Two backends are shipped with text:

  • Text.Sentiment.Backends.Lexicon (the default) — fast, deterministic, multilingual lexicon-based scoring backed by the bundled AFINN lexicons (English, Danish, Finnish, French, Polish, Swedish, Turkish, plus a language-agnostic emoticon lexicon). Apache 2.0. Sub-millisecond per call. No model download, no optional dependencies.

  • Text.Sentiment.Backends.Bumblebee (optional) — neural sentiment via Bumblebee and a pre-trained multilingual transformer (XLM-RoBERTa). Higher quality, slower (single-digit ms per call after a 10-30 s cold start), and requires adding :bumblebee and :exla to your deps.

The default backend is the lexicon. To switch globally:

# config/config.exs
config :text, :sentiment_backend, Text.Sentiment.Backends.Bumblebee

To switch per call:

Text.Sentiment.analyze(text, backend: Text.Sentiment.Backends.Bumblebee)

Custom backends can be supplied by implementing the Text.Sentiment.Backend behaviour.

Three-line summary

iex> {:ok, _} = {:ok, :ignored}                   # one-liner
iex> result = Text.Sentiment.analyze("This is a great day!")
iex> result.label
:positive

Multilingual usage

Pass language: <tag> to pick a bundled AFINN lexicon. The tag matches the ISO 639-1 codes AFINN itself uses:

iex> Text.Sentiment.analyze("Ce produit est excellent et magnifique!", language: :fr).label
:positive

iex> Text.Sentiment.analyze("Detta är en mycket dålig idé.", language: :sv).label
:negative

For languages outside the bundled set, supply your own lexicon — any %{token => number} map works:

custom = %{"awesome" => 4, "garbage" => -4}
Text.Sentiment.analyze("That feature is awesome", lexicon: custom)

Combining lexicons (e.g. emoticons)

The bundled :emoticon lexicon is language-agnostic.

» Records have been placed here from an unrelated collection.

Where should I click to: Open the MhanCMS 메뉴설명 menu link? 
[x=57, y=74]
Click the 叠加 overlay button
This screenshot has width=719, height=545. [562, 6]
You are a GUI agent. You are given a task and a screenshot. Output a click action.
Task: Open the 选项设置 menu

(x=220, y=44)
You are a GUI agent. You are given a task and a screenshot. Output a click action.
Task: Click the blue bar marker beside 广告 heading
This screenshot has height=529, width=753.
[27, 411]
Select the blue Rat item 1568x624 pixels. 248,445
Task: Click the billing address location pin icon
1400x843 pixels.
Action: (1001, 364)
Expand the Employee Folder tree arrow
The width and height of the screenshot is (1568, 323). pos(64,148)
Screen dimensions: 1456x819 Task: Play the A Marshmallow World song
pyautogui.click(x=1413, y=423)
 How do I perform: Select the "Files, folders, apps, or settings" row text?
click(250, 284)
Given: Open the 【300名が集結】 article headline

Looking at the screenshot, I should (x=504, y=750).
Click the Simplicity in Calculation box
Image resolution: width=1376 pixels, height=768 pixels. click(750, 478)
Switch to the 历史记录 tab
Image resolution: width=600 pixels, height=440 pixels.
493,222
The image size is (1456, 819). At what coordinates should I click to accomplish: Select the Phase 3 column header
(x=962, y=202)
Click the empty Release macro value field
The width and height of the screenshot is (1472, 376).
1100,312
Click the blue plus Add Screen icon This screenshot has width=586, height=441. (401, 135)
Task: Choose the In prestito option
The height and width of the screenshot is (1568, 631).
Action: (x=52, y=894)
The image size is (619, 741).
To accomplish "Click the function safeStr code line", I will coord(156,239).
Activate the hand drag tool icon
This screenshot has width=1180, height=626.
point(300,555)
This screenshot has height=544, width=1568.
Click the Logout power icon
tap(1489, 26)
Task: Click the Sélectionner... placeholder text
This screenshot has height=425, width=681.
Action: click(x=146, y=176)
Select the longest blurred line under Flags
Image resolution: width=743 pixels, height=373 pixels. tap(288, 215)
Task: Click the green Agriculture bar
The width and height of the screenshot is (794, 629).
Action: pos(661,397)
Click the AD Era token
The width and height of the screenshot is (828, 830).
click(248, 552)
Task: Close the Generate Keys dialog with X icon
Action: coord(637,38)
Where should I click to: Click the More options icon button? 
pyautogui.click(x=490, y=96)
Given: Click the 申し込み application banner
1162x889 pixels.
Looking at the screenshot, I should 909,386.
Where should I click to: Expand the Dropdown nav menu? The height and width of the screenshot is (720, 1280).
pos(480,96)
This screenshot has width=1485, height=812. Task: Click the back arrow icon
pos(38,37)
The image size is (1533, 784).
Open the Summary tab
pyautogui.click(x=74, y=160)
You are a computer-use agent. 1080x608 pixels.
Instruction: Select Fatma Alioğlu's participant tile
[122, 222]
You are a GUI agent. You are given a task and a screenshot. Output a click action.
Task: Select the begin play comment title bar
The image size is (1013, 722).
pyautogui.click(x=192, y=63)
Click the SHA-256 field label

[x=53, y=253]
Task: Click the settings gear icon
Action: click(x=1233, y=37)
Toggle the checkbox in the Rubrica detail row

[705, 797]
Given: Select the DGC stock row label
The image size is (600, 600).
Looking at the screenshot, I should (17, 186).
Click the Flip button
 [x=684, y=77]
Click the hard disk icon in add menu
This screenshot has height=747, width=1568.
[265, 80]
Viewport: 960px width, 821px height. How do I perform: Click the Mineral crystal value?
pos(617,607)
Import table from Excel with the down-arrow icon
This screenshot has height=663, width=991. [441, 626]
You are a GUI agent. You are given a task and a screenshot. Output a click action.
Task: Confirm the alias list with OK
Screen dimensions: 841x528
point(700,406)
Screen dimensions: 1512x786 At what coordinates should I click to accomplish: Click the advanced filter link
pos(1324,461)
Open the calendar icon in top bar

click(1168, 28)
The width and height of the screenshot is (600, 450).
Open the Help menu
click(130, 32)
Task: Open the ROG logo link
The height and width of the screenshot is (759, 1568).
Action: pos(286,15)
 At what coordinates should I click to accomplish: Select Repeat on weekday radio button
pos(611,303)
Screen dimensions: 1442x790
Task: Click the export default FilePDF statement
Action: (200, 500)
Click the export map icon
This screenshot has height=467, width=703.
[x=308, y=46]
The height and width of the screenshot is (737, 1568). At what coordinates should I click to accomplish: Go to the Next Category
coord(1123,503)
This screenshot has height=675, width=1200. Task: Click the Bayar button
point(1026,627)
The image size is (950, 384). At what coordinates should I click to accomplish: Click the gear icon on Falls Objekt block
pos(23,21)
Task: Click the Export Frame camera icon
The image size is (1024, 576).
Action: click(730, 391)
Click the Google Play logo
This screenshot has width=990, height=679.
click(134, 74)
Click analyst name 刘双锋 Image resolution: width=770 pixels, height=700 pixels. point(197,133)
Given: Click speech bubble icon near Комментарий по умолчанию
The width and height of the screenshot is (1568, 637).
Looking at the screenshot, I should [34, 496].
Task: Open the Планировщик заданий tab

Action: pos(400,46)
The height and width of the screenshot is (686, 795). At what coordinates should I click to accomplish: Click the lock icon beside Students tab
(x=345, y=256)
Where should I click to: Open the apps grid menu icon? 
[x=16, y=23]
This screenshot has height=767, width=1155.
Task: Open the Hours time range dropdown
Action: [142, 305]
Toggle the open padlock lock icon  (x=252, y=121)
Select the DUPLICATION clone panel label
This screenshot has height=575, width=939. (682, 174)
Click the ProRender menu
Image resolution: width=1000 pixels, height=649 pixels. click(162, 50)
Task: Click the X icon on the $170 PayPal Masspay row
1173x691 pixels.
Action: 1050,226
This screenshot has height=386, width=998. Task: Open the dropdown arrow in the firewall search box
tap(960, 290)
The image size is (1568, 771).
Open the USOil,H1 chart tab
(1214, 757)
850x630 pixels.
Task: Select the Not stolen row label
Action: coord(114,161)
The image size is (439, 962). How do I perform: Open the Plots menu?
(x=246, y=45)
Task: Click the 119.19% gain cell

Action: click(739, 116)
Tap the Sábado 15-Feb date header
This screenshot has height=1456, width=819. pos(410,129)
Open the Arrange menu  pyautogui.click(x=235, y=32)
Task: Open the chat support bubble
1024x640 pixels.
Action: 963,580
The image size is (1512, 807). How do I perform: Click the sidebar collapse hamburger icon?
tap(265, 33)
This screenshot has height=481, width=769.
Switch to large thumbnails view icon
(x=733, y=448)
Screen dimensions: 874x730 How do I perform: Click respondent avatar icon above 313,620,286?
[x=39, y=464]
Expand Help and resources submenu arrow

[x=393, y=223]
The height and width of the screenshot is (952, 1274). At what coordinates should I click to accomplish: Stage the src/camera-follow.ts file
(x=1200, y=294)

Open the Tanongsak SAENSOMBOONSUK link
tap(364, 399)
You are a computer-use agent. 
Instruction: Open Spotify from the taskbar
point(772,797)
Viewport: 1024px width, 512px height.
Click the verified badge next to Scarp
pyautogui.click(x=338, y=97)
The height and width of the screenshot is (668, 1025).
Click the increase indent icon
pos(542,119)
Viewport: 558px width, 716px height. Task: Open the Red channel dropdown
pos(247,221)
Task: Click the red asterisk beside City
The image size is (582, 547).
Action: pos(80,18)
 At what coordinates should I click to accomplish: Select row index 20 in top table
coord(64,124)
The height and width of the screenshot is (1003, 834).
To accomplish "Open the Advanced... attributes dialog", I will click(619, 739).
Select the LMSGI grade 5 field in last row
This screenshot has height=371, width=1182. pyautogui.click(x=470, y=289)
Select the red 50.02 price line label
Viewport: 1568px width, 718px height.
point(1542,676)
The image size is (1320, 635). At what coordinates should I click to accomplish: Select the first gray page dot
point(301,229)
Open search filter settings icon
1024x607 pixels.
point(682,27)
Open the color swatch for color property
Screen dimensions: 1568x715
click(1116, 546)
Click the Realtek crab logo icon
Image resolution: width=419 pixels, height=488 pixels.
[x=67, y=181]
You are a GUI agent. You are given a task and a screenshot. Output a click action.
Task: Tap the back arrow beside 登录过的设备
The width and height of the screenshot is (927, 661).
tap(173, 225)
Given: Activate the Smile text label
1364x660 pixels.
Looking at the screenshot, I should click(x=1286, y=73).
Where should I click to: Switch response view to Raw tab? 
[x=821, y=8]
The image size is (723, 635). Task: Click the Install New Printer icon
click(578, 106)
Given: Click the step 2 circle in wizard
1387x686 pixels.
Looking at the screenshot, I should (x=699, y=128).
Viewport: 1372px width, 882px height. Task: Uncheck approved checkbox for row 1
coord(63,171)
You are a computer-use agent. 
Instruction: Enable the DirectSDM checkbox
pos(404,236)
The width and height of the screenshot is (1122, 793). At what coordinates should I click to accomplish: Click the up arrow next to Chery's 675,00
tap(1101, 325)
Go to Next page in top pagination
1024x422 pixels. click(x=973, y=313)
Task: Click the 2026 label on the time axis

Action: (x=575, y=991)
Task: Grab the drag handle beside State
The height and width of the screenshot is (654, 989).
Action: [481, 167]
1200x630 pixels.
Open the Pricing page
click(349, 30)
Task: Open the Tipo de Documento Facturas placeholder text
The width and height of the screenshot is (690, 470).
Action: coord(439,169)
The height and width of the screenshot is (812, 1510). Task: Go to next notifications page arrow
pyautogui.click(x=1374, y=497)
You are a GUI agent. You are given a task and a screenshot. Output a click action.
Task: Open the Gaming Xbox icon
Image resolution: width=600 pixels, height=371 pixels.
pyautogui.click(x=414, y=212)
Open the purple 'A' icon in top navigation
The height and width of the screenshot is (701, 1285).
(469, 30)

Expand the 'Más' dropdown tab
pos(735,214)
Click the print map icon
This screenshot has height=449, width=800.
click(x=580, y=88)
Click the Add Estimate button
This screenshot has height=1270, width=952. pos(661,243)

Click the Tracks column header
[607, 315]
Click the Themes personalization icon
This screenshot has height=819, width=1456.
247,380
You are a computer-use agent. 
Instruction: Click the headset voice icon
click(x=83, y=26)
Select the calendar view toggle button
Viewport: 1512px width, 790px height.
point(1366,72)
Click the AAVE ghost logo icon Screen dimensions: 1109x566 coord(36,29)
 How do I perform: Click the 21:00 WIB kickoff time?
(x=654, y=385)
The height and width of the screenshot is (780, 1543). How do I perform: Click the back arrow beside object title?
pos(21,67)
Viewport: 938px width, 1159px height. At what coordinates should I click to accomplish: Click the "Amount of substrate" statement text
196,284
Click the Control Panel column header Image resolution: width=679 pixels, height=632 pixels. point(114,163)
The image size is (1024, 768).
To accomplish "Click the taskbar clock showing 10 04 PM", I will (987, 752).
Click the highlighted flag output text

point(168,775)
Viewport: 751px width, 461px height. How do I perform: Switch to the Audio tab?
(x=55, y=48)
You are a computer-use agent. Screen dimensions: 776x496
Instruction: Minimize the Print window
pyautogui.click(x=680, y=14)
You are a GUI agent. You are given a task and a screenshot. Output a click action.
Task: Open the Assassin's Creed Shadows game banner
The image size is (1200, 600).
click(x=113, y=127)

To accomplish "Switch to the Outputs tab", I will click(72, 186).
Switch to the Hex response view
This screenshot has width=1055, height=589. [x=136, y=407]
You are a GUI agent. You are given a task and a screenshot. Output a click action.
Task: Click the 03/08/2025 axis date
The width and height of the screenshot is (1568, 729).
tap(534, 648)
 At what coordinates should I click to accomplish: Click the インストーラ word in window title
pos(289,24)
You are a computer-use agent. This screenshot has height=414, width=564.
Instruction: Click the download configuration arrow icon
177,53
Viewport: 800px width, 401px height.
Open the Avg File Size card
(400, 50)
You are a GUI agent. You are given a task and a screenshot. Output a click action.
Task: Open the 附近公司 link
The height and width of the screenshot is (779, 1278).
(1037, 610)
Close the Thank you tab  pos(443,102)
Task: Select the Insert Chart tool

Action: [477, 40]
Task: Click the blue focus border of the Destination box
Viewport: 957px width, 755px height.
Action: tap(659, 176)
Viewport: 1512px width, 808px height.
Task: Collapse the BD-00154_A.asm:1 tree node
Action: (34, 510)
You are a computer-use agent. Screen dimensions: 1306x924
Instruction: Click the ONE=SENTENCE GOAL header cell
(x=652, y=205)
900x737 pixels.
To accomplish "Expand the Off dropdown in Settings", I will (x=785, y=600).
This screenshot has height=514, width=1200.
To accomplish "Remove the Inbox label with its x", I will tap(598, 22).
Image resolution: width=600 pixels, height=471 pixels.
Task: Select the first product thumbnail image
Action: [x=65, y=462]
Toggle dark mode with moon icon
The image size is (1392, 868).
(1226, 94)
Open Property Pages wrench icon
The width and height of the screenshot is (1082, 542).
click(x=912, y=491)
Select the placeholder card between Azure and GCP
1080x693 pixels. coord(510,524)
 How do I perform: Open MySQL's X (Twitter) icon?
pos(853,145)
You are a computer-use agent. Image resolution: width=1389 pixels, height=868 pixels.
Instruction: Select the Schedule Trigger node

Merge it with any per-language lexicon when scoring informal text:

lexicon = Text.Sentiment.lexicon_for(:en, with_emoticons: true)
Text.Sentiment.analyze("That movie was awful :-(", lexicon: lexicon)

End-to-end with Text.Language.Classifier.Fasttext

When the language is unknown, detect it first and route to the matching lexicon:

{:ok, model} = Text.Language.Classifier.Fasttext.ModelLoader.load(path)
{:ok, detection} = Text.Language.Classifier.Fasttext.detect(text, model)
lang = String.to_atom(detection.language)
Text.Sentiment.analyze(text, language: lang)

Falls back gracefully when the detected language is not bundled — pass :fallback_language to control what happens (default :en).

Summary

Types

Convenience type for a positive/negative/neutral label.

Result struct returned by analyze/2.

Functions

Analyzes the sentiment of text.

Returns just the sentiment label for text.

Builds a composite lexicon for the given language.

Types

label()

@type label() :: :positive | :negative | :neutral

Convenience type for a positive/negative/neutral label.

result()

@type result() :: %{
  sum: float(),
  compound: float(),
  label: label(),
  language: atom(),
  tokens: non_neg_integer(),
  matched: non_neg_integer()
}

Result struct returned by analyze/2.

Functions

analyze(text, options \\ [])

@spec analyze(
  String.t(),
  keyword()
) :: result()

Analyzes the sentiment of text.

Arguments

  • text is a UTF-8 string.

Options

  • :language — accepts an atom (:fr), a string ("fr", "fr-CA"), or a Localize.LanguageTag struct when the optional :localize dependency is loaded. The tag is normalised to its language subtag before lookup. Bundled AFINN tags are [:af, :am, :ar, :az, :be, :bg, :bn, :bs, :ca, :ceb, :co, :cs, :cy, :da, :de, :el, :emoji, :emoticon, :en, :eo, :es, :et, :eu, :fa, :fi, :fr, :fy, :ga, :gd, :gl, :gu, :ha, :haw, :hi, :hmn, :hr, :ht, :hu, :hy, :id, :ig, :it, :iw, :ja, :jw, :ka, :kk, :km, :kn, :ko, :ku, :ky, :la, :lb, :lo, :lt, :lv, :mg, :mi, :mk, :ml, :mn, :mr, :ms, :mt, :my, :ne, :nl, :no, :ny, :pa, :pl, :ps, :pt, :ro, :ru, :sd, :si, :sk, :sl, :sm, :sn, :so, :sq, :sr, :st, :su, :sv, :sw, :ta, :te, :tg, :th, :tl, :tr, :uk, :ur, :uz, :vi, :xh, ...]. Defaults to :en. Ignored when :lexicon is given.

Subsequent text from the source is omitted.